1984年に旧櫛引町誕生30周年記念事業として初めて開催。今年で34回目を迎える。舞台は上下両座が隔年で演じ、今年は上座が演能を担当した。
この日、午後5時の開演時には汗が流れるほどの蒸し暑さだったものの日が沈むにつれて和らぎ、芝生席に並んだ観客たちはビールを飲むなどして能を楽しんでいた。
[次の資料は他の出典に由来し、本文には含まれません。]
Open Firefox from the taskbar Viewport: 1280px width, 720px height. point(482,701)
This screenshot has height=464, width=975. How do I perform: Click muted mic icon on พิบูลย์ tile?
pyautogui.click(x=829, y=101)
地元の櫛引東小児童による舞囃子(まいばやし)「高砂」に続いて、今回の演目の能「木曽願書(きそがんしょ)」、狂言「瓜盗人(うりぬすびと)」、能「獅子」の3番が演じられた。このうち「瓜盗人」は瓜を盗みに来た盗人が、畑主が化けたかかしとも知らずに罪人や鬼に見立てて演技を楽しみ懲らしめられる物語。鬼が亡者を地獄へ責め落とすまねを演じる瓜盗人が畑主に一喝される場面では、客席のあちこちから笑いと拍手が湧き起こった。
闇の深まりとともに水上に設けられたかがり火の赤々と燃える炎と舞台を囲む水面が幻想的な雰囲気を演出し、観客たちは水焔の能ならではの雰囲気に浸っていた。